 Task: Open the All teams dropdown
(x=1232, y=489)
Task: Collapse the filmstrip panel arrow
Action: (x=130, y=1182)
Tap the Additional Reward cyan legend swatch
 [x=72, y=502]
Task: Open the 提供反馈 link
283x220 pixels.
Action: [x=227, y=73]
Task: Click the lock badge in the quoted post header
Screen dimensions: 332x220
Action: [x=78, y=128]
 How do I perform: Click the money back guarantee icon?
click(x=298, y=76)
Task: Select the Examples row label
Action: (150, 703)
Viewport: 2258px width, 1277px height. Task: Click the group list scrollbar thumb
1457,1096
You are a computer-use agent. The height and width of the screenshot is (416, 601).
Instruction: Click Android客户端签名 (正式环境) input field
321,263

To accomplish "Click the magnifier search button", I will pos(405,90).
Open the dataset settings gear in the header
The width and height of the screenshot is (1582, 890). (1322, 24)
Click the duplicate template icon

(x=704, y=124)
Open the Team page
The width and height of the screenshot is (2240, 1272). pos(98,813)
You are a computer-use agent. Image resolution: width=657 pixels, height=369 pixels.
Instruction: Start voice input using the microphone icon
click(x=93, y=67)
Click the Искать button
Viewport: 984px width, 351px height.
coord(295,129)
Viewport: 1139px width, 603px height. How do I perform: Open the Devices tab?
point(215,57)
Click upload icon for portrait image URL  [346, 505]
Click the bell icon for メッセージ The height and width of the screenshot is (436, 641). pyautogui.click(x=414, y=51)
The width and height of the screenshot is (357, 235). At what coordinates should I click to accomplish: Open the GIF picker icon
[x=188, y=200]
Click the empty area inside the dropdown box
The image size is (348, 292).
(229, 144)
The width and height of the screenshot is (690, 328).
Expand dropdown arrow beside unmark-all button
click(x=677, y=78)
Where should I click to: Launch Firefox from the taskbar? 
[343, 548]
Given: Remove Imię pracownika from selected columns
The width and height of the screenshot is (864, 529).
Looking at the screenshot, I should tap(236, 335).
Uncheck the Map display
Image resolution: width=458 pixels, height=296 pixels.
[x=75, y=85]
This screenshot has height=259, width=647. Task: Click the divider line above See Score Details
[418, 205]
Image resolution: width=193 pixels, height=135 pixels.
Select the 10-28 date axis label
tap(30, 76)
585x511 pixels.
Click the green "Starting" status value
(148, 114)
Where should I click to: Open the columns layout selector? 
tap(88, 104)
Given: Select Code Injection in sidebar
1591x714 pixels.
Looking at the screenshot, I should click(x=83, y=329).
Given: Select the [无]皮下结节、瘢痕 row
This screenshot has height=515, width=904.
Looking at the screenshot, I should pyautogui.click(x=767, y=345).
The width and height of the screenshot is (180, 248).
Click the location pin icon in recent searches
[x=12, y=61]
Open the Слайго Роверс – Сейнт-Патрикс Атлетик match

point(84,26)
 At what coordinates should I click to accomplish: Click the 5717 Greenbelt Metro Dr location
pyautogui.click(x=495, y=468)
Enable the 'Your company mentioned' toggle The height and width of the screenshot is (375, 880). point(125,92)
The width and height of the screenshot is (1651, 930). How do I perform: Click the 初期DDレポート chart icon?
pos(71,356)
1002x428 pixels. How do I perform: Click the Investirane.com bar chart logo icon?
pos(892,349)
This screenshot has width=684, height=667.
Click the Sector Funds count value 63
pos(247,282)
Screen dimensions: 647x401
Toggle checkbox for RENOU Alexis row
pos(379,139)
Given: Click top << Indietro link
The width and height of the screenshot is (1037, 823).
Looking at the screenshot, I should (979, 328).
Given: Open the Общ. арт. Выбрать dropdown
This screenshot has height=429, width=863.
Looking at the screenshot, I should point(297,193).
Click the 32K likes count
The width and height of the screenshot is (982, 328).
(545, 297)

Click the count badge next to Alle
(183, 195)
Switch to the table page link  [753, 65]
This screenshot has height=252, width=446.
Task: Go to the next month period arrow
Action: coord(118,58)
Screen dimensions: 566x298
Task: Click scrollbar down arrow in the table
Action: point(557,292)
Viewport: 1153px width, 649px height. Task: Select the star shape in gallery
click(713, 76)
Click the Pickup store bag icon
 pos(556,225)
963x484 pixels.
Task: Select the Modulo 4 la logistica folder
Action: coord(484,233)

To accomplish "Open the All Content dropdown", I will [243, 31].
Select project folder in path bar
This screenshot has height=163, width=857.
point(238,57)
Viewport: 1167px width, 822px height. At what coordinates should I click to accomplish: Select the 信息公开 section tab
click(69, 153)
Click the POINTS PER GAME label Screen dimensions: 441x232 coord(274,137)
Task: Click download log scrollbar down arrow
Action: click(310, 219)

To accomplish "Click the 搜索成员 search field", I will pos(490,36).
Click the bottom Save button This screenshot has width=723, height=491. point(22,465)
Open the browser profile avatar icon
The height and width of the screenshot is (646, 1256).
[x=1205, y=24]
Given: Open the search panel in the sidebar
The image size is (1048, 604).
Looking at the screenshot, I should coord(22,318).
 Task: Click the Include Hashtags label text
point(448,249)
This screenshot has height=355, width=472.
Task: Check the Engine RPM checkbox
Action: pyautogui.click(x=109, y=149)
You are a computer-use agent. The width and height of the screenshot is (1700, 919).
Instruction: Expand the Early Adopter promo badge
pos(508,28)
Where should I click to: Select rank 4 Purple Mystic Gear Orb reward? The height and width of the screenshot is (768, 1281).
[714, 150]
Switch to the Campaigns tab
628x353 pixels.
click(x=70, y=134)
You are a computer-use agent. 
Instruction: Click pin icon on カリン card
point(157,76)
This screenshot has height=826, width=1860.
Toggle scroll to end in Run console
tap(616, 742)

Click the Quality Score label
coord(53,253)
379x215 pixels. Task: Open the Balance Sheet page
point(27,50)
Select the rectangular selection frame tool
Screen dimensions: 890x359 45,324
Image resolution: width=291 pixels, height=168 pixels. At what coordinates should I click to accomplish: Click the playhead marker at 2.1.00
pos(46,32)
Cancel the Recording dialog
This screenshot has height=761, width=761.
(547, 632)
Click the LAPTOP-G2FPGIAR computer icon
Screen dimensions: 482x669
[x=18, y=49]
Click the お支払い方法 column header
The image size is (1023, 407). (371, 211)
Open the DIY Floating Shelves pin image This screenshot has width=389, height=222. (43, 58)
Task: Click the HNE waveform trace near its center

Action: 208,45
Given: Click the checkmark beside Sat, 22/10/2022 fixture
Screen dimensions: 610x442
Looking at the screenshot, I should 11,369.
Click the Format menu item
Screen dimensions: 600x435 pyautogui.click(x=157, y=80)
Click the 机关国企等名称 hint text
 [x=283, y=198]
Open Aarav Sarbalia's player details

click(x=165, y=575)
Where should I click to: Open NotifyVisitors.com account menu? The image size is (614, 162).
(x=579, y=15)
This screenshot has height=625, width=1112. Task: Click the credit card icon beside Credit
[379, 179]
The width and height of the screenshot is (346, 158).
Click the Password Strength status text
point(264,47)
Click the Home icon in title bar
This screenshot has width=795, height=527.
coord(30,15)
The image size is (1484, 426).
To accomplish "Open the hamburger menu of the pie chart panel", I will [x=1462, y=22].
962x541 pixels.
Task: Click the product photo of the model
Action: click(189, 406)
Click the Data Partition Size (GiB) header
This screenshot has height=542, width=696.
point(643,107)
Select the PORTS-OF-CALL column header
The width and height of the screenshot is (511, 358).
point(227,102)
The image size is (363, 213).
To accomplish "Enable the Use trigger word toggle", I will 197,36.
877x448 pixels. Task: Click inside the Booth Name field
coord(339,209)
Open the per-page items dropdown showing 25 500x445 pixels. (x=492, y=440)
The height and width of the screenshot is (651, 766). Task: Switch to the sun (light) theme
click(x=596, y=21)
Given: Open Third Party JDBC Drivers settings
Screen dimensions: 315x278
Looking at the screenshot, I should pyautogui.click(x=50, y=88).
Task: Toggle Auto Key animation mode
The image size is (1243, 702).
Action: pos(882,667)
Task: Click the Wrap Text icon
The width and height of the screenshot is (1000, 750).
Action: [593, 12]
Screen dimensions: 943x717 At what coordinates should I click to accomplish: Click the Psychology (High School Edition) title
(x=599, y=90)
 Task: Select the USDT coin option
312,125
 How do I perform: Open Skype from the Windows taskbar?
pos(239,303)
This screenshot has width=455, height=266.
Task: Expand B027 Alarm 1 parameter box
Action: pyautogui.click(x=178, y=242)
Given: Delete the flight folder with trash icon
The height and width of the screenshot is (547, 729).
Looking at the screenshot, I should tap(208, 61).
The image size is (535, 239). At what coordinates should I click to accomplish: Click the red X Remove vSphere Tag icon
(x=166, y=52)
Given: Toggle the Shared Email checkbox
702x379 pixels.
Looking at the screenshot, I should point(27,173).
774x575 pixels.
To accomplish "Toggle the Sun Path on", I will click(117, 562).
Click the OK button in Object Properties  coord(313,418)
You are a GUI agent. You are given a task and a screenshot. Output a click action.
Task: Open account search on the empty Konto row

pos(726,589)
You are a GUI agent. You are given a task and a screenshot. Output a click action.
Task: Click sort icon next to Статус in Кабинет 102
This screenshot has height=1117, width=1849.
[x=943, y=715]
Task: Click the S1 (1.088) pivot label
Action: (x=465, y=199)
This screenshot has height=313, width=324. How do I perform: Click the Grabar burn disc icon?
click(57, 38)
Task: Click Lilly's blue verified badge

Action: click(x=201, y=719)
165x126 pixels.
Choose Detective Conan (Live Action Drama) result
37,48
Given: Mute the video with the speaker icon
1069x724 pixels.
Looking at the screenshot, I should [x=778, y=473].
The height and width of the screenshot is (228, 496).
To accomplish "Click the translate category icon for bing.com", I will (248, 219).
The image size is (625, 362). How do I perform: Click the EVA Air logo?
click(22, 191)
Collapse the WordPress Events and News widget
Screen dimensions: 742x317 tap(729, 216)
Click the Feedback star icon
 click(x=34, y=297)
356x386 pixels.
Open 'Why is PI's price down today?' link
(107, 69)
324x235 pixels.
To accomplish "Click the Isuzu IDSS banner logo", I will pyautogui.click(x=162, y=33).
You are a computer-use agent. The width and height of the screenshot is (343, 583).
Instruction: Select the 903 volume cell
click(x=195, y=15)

**WRITTEN EXERCISE:** In the stretch from the line containing "is (343, 583)." through the end of the items, swap "Select" for "Choose" and give those lines again, otherwise unchanged.

**RESULT FOR THIS EXERCISE:**
You are a computer-use agent. The width and height of the screenshot is (343, 583).
Instruction: Choose the 903 volume cell
click(x=195, y=15)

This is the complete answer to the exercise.